合成設計能促進磷酸酯鍵水解的金屬錯合物，一直是我們實驗室很感興趣的研究領域，尤其是以鑭系金屬離子大環配位子錯合物這方面的研究，因其具有高度的熱力學穩定、動力學穩定、高配位數及電子密度等特性，使得鑭系金屬大環錯合物非常適合作為人造水解酶。 之前實驗室已合成一系列配位子，並且經由實驗證實 EuDO2A+ 具有極高水解 BNPP 的效力，除此之外，我們亦由實驗驗證配位水及錯合物之電性能影響磷酸酯鍵水解。 本篇論文將以三氮九元環為主體，合成一系列相關的配位子，包含 NO2A 、PhNO2A 及三氮九元環雙體配位子。由前人的研究可得知，改變配位子的特性，或許可提高金屬錯合物對於磷酸酯鍵的水解效力，因此我們將比較NO2A 及 PhNO2A 對於鑭系金屬穩定常數，及其鑭系金屬錯合物水解磷酸酯鍵的影響。除此之外，雙體錯合物也是我們一直感興趣的研究，近年來也有很多文獻指出雙核金屬錯合物對於水解磷酸酯鍵更具效力，而我們也將朝這方面的研究努力邁進。

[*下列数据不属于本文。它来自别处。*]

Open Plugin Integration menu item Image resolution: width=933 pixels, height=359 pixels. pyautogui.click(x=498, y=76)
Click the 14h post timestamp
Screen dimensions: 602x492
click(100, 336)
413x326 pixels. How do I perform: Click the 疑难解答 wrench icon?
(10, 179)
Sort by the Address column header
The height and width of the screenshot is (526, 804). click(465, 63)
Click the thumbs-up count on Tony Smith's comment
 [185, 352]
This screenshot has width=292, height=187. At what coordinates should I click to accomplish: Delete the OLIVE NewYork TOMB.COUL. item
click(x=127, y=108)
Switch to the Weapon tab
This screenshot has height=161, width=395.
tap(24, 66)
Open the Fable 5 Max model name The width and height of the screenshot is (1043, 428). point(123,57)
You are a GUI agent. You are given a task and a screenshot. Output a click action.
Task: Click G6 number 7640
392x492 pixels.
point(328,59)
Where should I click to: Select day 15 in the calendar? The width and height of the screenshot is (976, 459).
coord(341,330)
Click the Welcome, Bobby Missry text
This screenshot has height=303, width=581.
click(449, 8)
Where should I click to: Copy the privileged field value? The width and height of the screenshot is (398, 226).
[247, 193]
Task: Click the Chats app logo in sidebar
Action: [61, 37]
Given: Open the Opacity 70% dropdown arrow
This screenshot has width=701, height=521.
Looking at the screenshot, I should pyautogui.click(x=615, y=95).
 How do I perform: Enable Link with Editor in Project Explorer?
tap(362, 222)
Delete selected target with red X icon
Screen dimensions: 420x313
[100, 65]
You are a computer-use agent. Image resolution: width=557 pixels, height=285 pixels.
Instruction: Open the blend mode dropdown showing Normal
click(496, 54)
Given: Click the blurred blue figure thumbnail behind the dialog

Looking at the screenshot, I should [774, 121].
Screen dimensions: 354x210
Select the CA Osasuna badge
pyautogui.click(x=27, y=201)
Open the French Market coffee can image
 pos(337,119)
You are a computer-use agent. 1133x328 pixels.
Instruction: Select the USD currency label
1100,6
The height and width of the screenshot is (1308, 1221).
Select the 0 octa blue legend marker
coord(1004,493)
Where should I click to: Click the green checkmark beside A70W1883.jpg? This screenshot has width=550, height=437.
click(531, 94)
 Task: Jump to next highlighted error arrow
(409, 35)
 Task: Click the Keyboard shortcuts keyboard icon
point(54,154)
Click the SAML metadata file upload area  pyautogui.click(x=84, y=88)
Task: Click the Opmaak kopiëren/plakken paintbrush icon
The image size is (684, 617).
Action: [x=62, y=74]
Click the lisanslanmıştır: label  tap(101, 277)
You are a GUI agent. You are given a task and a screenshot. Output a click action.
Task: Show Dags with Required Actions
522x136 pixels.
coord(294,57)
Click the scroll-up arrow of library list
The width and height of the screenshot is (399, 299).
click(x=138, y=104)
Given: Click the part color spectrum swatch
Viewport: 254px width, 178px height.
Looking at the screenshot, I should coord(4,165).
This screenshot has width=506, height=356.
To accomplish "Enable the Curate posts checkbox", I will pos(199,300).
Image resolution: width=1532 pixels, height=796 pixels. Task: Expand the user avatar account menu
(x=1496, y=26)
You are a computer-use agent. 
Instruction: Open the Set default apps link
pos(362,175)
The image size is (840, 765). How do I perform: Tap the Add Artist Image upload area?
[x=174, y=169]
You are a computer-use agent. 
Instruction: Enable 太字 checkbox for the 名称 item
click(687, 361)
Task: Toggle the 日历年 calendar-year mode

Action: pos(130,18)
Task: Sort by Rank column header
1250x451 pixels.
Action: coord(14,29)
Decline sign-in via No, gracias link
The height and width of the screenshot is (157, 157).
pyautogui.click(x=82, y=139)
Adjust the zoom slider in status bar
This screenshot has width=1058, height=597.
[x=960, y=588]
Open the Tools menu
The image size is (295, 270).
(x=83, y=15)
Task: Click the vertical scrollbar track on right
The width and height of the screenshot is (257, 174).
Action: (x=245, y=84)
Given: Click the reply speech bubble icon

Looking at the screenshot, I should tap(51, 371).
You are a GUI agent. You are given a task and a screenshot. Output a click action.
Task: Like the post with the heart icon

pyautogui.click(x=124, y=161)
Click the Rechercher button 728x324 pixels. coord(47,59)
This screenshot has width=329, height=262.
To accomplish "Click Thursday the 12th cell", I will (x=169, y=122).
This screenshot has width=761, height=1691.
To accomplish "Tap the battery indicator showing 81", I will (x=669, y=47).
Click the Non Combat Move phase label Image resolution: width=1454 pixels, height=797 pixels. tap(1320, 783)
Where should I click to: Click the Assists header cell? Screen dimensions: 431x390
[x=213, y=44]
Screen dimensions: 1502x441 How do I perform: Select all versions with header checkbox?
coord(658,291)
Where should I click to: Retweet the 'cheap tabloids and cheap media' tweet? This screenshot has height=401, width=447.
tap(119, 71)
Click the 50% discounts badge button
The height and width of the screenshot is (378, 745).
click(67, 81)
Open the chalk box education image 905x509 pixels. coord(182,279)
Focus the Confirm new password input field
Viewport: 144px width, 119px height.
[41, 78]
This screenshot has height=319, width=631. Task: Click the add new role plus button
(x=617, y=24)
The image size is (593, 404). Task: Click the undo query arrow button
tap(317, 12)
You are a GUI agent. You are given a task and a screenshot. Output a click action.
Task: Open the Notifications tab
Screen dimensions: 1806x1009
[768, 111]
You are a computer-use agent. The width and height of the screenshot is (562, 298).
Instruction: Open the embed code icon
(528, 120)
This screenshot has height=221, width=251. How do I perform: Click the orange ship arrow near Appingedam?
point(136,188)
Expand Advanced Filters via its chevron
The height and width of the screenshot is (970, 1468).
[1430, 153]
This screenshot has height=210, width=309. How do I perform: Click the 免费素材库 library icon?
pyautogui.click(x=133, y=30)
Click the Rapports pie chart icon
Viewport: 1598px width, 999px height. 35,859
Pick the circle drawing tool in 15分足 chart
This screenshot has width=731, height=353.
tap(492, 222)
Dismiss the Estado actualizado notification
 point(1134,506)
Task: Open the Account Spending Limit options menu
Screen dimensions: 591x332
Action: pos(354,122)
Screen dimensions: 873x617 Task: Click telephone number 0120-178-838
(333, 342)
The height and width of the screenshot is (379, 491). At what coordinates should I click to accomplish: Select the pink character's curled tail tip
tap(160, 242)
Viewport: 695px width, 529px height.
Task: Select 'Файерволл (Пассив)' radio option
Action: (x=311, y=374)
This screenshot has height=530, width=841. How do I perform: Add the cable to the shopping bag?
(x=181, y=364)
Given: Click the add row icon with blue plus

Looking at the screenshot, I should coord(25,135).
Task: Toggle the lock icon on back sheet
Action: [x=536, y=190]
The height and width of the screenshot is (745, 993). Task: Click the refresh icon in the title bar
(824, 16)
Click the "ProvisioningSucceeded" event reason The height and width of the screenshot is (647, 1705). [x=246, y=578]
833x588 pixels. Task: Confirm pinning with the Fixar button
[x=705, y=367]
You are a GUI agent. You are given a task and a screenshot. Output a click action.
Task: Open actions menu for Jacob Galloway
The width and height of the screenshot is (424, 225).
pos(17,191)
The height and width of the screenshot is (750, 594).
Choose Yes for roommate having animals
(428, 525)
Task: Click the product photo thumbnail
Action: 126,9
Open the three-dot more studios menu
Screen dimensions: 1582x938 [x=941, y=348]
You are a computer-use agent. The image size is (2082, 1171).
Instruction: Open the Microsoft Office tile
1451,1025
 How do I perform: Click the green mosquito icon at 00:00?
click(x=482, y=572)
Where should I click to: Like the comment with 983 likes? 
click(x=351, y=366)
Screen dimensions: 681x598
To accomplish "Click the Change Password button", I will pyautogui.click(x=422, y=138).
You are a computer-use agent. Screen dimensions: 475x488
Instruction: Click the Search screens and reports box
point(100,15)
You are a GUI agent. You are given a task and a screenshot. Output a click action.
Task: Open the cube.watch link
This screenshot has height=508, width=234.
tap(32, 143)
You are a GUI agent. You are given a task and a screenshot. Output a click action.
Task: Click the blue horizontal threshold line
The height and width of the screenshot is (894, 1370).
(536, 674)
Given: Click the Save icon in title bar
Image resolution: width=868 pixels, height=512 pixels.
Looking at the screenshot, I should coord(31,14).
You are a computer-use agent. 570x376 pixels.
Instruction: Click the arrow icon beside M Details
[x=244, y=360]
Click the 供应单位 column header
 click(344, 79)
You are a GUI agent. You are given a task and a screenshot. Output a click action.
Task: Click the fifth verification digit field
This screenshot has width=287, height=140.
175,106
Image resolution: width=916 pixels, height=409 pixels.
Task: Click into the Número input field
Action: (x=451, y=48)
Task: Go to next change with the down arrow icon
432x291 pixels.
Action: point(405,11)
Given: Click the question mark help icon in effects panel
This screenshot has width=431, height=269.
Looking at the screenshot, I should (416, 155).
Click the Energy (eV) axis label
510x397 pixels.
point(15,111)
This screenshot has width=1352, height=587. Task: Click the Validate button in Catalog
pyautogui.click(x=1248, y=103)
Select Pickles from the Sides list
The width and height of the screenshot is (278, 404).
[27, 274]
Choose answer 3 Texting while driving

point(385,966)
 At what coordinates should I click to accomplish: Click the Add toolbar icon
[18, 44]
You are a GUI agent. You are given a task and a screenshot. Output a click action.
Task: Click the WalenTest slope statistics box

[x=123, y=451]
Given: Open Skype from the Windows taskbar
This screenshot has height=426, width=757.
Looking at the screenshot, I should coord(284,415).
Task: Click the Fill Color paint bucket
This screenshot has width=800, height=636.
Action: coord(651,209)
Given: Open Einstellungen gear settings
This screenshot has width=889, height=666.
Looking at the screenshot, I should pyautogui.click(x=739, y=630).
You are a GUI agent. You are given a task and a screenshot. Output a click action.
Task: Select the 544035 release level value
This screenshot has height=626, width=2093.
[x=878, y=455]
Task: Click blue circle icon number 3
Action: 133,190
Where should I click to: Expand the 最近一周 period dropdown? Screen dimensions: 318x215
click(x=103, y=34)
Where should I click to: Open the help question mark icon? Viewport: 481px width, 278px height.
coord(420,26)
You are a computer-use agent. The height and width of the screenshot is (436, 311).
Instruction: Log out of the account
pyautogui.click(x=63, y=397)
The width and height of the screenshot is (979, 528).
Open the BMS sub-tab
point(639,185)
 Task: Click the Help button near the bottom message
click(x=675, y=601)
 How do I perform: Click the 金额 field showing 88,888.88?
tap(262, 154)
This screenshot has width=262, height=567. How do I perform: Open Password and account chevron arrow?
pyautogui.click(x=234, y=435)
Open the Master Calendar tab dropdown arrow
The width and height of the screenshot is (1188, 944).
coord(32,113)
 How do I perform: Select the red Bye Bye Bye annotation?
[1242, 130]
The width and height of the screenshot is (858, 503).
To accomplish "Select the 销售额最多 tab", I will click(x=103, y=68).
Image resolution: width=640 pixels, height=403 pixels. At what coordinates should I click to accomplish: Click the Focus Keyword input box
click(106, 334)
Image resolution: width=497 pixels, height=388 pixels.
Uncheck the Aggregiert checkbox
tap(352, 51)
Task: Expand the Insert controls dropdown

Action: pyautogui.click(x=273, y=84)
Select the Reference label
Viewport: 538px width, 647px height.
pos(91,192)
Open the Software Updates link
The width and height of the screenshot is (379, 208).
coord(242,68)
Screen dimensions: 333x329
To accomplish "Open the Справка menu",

We have been interested in design and synthesis of macrocyclic lanthanide complexes which are capable of catalytically hydrolyzing phosphodiester bonds. Because of their high thermodynamics stability, low kinetics lability, high coordination numbers, and charge density, macrocyclic lanthanide complexes will be suitable as artificial nucleases. We had synthesized a few ligands and verified EuDO2A+ would promote effectively hydrolysis of BNPP by experiment. We also verified more coordinated water would make metal complexes more effectively in hydrolyzing phosphodiester bonds. And metal complexes carry positive charge would enhance its ability in hydrolyzing BNPP. According to previous researches, we would improve efficiency in hydrolyzing phosphodiester bonds by changing characters of metal complexes. We will synthesize NO2A, PhNO2A and its dimer structure, and study the stability constants for lanthanides complexes and kinetics in hydrolyzing BNPP. And we also want to understand their differences in catalytic mechanism. Additionally, we are interesting in dinuclear metal complexes. Many researches indicate dinuclear metal complexes have more effective than monomer.